▶ MATERIAL TO PROCESS:
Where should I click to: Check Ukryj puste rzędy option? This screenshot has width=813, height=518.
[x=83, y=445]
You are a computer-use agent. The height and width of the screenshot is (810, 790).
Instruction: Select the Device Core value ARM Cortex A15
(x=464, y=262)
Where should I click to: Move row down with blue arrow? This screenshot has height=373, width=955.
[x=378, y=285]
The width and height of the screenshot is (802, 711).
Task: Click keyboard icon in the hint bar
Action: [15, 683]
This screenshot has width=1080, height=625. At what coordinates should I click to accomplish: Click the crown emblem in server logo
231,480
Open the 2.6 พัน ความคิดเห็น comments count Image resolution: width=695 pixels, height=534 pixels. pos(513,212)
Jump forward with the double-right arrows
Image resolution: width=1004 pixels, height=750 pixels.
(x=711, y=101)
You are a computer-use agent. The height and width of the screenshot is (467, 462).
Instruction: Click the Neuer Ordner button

▶ DESCRIPTION OF THE TASK: In the records above, find each line that mentions the word "computer", and copy it.

▶ SOLUTION:
You are a computer-use agent. The height and width of the screenshot is (810, 790).
You are a computer-use agent. The height and width of the screenshot is (467, 462).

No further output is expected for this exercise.